I am using JOCL as the binding for OpenCL.

Exact same code running OK (and fast) on Snow Leopard (OpenCL 1.0) but is throwing the following error on Lion (OpenCL 1.1):

com.jogamp.opencl.CLException$CLInvalidWorkGroupSizeException: can not enqueue 1DRange CLKernel [id: 140699706121896 name: IntegrateHHStep]
with gwo: null gws: {256} lws: {256}
cond.: null events: null [error: CL_INVALID_WORK_GROUP_SIZE]

I am using the following code to define the local workgroup size and global worksize for the I/O buffers:

// Length of array to process
int elementCount = models.size();
// Local work size dimensions for the selected device
int localWorkSize = min(device.getMaxWorkGroupSize(), 256);
// rounded up to the nearest multiple of the localWorkSize
int globalWorkSize = roundUp(localWorkSize, elementCount);
// results buffers are bigger as we are capturing every value for every item for every time-step
int globalWorkSize_Results = roundUp(localWorkSize, elementCount*timeConfigSteps);

If I set the localWorkSize to 0, so that it will pick-up automatically a work-size this eventually works on Lion but performance (when compared to previous performance on Snow Leopard) goes down a lot:

int elementCount = models.size();
int localWorkSize = 0;
int globalWorkSize = elementCount;
int globalWorkSize_Results = elementCount*timeConfigSteps;

Can someone explain what could be going on here? Is the error about the local or the global workgroup size and has anyone a clue how to troubleshoot/fix this?

Any help appreciated!

Thanks!

int localWorkSize = min(device.getMaxWorkGroupSize(), 256);

That part is the problem. The maximum work-group size actually depends on the kernel you are trying to run. You are only querying the maximum that the device can theoretically support.
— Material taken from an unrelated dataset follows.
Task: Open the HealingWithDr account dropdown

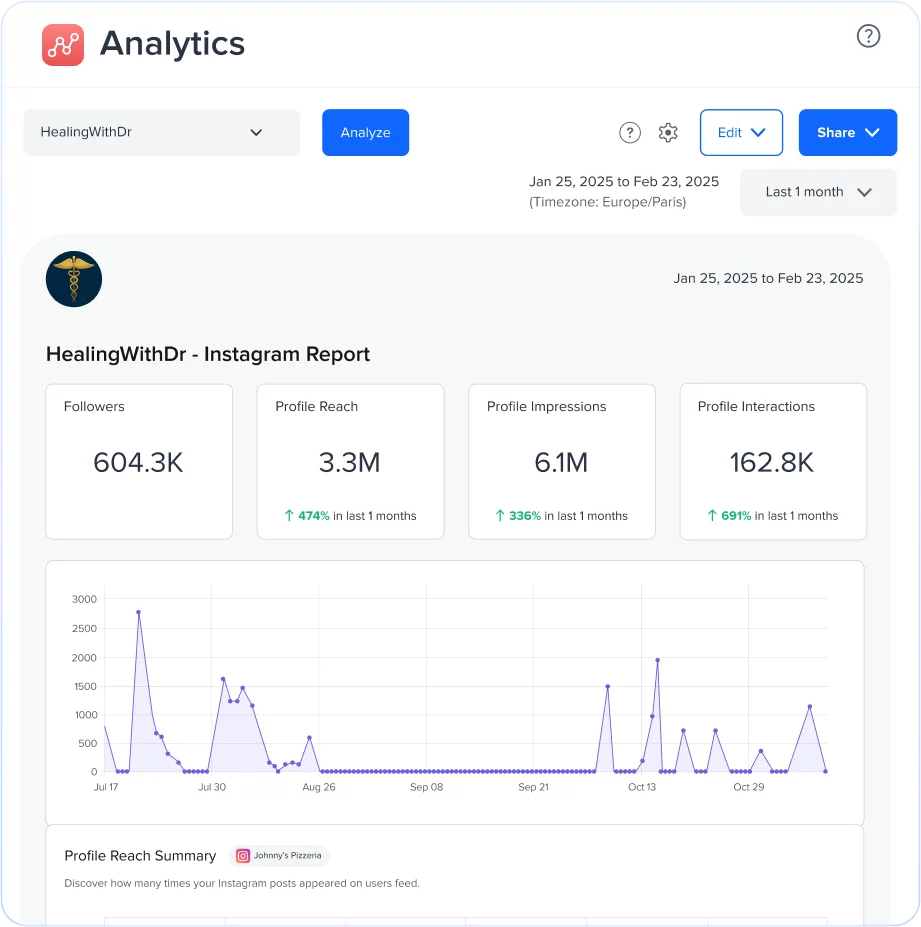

In the C bindings you would need to call clGetKernelWorkGroupInfo(…, CL_KERNEL_WORK_GROUP_SIZE, …) to query the maximum work-group size that you can use in a particular kernel.
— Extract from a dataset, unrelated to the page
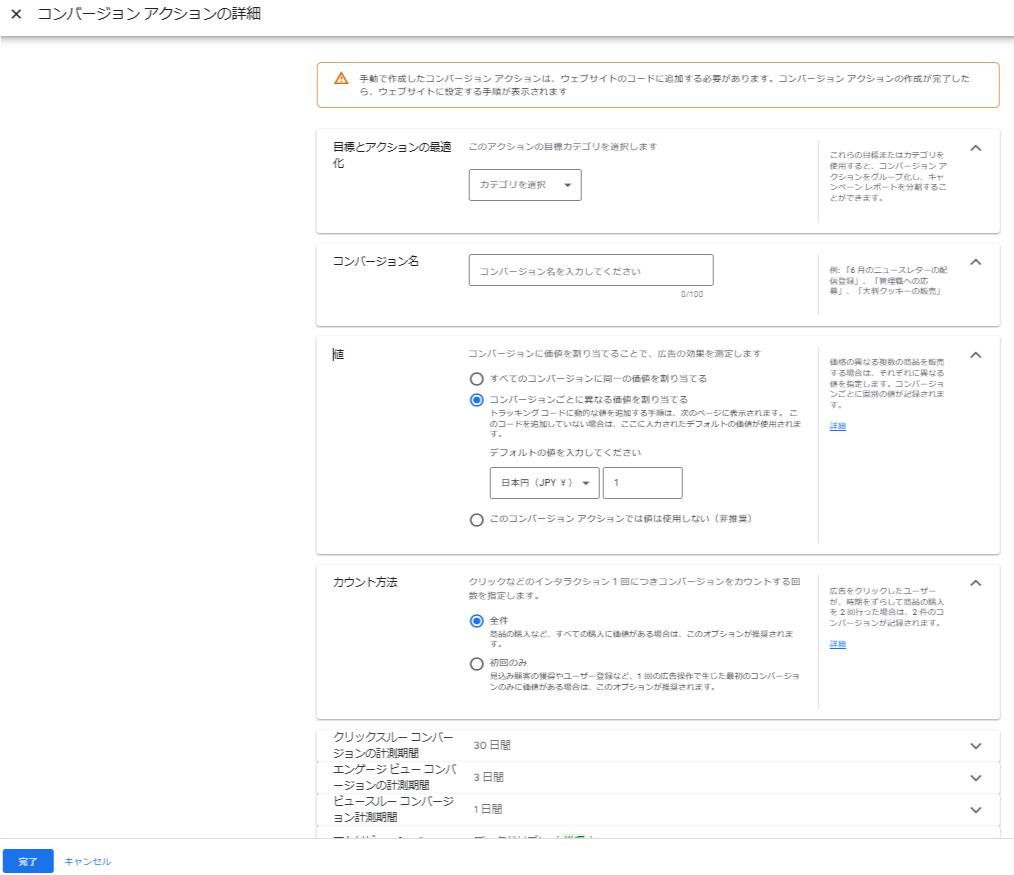Screen dimensions: 1014x875
Task: Select the 値は使用しない (非推奨) option
Action: coord(477,519)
Hi David, thanks for your help.

That part is the problem. The maximum work-group size actually depends on the kernel you are trying to run. You are only querying the maximum that the device can theoretically support.
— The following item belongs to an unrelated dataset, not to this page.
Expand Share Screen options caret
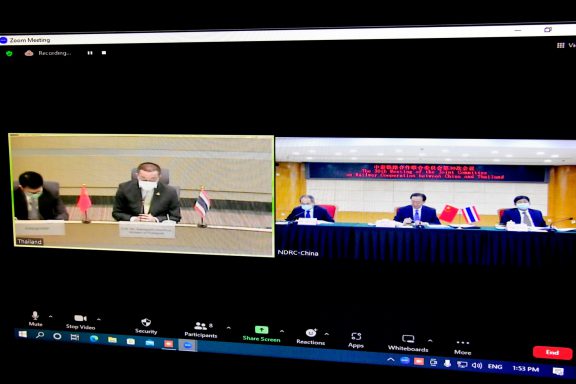pyautogui.click(x=282, y=331)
Can you articulate further on this - how would my kernel affect the maximum work-group size Yeah, I am a noob!

In the C bindings you would need to call clGetKernelWorkGroupInfo(…, CL_KERNEL_WORK_GROUP_SIZE, …) to query the maximum work-group size that you can use in a particular kernel.

This sounds promising, so basically I need to find the equivalent of this in JOCL.

Can you articulate further on this - how would my kernel affect the maximum work-group size Yeah, I am a noob!

One of the key factors is that the hardware has a limited supply of general-purpose registers (GPRs). The more work-items you want to execute simultaneously, the more GPRs you will need. There may be other limiting factors.